Implementation and the budget question
New speed limit signs are not going up overnight. Staff plan a two or three phase rollout starting in early 2027, beginning downtown, then moving to high injury corridors and eventually the rest of the network. The harder work comes after the signs. Physical changes that help make lower speeds real, such as lane rechannelizations, raised crosswalks, speed cushions and more speed safety cameras, all depend on funding decisions the council is set to tackle this fall. That looming budget debate is likely to decide whether lower posted limits actually translate into safer streets, The Urbanist reports.
What drivers and neighbors can expect
As the changes roll out, residents can expect outreach campaigns, new signage and a phased approach to enforcement at speed camera locations, with warning periods before tickets start arriving, staff say. For those who want to dig into the details, maps, background materials and the community survey are posted on the project’s Engaging Bellevue page, including the recommended limits and the implementation timeline.

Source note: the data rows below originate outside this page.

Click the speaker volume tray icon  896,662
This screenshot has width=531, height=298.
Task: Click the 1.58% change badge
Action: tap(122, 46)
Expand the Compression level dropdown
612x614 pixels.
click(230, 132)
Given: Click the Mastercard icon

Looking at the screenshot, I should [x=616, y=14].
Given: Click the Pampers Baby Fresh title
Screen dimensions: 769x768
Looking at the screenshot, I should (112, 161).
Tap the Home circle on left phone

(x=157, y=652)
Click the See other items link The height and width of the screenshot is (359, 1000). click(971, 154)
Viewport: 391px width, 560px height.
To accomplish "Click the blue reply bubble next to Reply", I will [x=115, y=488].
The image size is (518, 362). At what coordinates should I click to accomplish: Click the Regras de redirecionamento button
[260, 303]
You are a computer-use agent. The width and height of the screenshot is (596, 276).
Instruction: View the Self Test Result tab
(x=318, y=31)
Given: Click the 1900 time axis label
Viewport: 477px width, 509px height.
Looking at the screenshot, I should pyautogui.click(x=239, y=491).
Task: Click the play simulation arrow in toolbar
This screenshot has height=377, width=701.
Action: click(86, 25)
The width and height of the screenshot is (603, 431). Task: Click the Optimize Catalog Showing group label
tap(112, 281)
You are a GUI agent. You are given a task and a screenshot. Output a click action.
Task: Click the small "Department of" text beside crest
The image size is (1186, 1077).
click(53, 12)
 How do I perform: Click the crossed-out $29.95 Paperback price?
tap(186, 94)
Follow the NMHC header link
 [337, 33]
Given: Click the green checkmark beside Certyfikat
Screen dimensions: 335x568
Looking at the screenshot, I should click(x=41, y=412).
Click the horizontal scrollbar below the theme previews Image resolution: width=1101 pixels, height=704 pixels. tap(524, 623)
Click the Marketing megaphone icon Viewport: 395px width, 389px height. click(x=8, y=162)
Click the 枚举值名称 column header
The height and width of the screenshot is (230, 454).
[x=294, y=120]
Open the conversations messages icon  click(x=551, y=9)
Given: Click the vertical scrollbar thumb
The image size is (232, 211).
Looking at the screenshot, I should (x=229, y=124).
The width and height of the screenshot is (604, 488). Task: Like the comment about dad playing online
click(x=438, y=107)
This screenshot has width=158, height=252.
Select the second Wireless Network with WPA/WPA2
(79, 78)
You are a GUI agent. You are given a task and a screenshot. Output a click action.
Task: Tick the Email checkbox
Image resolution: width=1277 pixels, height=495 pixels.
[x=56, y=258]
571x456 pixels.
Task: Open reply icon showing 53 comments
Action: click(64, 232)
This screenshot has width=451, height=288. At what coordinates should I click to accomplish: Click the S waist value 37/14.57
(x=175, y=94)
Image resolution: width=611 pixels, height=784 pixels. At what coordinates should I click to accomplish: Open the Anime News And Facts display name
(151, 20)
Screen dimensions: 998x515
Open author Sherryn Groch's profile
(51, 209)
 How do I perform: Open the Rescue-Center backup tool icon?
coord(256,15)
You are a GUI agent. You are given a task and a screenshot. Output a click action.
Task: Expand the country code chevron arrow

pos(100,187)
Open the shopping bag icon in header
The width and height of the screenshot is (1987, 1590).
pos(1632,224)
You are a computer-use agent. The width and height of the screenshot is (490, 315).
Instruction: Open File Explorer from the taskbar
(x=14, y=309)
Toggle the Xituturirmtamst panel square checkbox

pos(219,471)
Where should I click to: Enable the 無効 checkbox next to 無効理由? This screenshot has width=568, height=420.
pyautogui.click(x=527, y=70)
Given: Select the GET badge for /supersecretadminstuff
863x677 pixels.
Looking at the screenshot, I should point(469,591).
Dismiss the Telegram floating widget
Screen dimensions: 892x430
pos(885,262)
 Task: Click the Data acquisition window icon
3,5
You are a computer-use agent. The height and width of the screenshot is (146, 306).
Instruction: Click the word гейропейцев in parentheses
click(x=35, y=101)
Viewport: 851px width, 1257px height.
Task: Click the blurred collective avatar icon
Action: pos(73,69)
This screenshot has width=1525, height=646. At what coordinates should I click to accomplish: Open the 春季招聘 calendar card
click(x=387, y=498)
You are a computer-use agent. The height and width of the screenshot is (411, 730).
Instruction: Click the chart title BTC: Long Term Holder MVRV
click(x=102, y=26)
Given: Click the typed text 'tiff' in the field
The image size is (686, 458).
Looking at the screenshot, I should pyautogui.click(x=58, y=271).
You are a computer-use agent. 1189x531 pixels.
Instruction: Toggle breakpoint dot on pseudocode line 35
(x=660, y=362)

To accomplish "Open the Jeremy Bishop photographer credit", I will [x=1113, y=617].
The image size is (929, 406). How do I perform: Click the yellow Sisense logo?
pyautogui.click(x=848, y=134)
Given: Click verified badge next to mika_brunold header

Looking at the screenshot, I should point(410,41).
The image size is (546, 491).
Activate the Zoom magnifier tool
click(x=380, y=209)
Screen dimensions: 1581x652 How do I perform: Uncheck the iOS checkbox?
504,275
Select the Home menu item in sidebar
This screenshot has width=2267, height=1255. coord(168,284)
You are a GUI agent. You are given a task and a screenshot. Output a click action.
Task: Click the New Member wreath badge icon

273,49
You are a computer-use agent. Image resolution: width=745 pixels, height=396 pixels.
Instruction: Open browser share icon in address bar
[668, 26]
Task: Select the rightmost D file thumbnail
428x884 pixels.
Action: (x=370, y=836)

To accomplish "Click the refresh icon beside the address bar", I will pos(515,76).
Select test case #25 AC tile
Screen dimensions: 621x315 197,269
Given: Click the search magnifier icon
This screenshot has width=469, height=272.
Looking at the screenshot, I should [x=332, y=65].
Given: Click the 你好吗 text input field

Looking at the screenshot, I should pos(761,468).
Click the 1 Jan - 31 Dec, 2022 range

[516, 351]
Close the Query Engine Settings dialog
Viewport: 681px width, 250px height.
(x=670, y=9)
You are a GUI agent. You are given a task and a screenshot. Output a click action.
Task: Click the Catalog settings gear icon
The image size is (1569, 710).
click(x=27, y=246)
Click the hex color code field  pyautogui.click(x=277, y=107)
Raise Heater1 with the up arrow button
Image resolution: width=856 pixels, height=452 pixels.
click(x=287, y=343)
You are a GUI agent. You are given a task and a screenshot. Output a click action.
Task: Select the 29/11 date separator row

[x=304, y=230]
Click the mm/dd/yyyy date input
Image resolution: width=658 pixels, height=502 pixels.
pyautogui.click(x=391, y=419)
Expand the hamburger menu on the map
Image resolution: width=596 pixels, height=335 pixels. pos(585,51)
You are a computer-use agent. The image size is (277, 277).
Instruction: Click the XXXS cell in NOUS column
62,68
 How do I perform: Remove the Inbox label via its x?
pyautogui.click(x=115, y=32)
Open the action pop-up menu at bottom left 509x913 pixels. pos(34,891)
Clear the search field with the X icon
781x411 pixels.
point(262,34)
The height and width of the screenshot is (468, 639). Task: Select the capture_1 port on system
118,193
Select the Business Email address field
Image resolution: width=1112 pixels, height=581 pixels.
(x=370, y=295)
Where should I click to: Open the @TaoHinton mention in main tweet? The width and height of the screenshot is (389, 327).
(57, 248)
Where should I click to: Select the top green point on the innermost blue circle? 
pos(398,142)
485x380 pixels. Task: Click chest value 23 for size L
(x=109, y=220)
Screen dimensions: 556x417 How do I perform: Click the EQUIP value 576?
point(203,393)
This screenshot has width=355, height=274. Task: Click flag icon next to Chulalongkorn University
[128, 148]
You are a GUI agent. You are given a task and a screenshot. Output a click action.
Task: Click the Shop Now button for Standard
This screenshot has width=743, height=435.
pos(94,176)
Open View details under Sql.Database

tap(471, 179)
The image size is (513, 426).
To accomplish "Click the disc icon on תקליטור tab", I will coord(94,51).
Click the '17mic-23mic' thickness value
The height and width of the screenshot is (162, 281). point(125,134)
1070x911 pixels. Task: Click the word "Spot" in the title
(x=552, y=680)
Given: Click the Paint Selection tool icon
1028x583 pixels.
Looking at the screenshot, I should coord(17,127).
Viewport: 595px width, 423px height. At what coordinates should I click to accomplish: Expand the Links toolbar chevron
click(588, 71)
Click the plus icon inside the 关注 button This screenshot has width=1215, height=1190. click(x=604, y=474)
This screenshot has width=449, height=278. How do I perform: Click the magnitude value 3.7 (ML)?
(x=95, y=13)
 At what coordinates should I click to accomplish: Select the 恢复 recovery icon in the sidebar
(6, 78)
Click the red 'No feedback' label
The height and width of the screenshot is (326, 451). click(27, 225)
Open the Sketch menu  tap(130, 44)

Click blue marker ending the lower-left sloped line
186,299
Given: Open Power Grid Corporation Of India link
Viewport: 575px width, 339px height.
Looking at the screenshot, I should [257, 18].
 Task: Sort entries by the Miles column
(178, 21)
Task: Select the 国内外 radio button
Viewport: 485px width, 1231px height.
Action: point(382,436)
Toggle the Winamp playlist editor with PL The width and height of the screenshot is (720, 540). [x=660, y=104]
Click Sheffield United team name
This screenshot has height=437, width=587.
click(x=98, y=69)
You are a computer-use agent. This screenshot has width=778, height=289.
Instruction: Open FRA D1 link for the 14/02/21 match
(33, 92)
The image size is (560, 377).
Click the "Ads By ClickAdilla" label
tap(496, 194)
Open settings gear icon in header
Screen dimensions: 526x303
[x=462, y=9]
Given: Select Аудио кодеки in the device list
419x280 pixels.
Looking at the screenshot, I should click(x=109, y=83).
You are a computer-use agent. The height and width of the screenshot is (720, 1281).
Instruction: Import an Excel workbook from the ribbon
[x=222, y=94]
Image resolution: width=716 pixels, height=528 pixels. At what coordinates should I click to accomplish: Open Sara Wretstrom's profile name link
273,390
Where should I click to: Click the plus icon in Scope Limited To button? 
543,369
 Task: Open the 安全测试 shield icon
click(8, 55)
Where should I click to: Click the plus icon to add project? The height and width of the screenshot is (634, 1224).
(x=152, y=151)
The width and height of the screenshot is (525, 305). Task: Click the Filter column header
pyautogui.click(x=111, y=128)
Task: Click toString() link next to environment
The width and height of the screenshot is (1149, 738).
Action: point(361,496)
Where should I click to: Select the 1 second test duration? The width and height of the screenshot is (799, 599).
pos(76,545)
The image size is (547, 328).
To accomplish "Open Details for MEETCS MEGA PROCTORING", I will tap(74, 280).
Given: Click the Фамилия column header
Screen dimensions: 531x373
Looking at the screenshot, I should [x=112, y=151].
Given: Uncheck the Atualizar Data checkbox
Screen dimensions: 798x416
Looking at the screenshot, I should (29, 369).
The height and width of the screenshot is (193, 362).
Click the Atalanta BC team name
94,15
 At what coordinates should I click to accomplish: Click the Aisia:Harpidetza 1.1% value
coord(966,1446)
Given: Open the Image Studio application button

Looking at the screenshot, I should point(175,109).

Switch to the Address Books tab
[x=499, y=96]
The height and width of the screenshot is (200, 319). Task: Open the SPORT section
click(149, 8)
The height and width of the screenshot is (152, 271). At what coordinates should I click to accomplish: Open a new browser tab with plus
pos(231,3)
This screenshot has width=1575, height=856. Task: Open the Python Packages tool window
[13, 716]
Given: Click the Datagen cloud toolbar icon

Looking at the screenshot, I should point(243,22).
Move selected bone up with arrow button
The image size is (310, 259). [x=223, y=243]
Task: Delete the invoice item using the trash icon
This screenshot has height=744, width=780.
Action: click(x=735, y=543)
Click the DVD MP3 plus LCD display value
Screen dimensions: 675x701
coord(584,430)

Whether these lower numbers on the signs lead to fewer people getting hurt will depend on what comes next: engineering fixes, camera placements and the budget the council ultimately adopts. For now, Bellevue has taken a data driven step that shifts where it plans to invest in safety. The first visible change for drivers is expected to be new speed limit signs appearing in early 2027, with results to be evaluated after that.